• [Stored data entries]:
—————

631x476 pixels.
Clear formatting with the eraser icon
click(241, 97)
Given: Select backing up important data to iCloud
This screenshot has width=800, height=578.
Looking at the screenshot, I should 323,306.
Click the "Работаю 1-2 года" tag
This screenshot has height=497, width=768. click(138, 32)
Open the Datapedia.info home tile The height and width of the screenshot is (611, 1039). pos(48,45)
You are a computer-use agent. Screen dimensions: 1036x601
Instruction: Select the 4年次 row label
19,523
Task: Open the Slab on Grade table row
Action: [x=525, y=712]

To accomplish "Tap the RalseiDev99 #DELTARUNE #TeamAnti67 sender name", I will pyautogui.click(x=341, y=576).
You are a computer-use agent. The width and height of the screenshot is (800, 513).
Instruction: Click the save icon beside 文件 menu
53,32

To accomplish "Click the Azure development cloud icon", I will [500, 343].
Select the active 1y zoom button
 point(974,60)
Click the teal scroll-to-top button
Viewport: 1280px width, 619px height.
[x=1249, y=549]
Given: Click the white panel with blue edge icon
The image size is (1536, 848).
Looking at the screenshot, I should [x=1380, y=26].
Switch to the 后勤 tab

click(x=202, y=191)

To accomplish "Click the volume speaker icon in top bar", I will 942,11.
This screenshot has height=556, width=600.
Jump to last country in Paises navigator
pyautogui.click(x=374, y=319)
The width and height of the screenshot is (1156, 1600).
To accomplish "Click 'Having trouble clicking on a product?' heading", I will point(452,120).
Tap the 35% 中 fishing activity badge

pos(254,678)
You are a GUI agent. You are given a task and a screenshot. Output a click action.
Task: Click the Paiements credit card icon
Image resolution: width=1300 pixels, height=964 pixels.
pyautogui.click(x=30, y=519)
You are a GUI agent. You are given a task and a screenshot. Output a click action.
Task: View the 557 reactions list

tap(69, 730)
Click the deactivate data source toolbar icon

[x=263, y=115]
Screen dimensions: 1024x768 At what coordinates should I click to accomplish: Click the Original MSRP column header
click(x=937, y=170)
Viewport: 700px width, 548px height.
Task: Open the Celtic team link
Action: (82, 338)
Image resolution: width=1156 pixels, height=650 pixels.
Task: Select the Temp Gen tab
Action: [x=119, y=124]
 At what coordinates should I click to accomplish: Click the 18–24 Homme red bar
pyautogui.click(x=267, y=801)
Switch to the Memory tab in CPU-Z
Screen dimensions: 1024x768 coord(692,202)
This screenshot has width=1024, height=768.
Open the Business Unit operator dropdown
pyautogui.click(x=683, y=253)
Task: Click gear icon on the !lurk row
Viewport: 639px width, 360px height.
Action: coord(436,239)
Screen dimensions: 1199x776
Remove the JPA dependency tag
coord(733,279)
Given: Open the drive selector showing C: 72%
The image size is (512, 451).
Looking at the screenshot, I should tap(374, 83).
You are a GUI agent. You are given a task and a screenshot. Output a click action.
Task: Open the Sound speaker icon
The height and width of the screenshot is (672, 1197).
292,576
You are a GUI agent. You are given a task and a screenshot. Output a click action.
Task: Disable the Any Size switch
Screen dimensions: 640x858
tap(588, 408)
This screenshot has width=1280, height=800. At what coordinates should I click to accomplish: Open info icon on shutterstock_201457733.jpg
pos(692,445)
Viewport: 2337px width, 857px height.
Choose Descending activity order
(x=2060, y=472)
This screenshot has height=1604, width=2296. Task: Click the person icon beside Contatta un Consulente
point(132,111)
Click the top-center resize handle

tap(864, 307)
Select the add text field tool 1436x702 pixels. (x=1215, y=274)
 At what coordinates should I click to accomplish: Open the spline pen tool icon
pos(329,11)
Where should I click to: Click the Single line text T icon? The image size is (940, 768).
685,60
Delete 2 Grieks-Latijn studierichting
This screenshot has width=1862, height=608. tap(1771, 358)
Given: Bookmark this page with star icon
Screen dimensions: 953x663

—————

Look through the entries and work out how many lines have the word "computer" in them; reply with that number only.

• [Final answer]: 2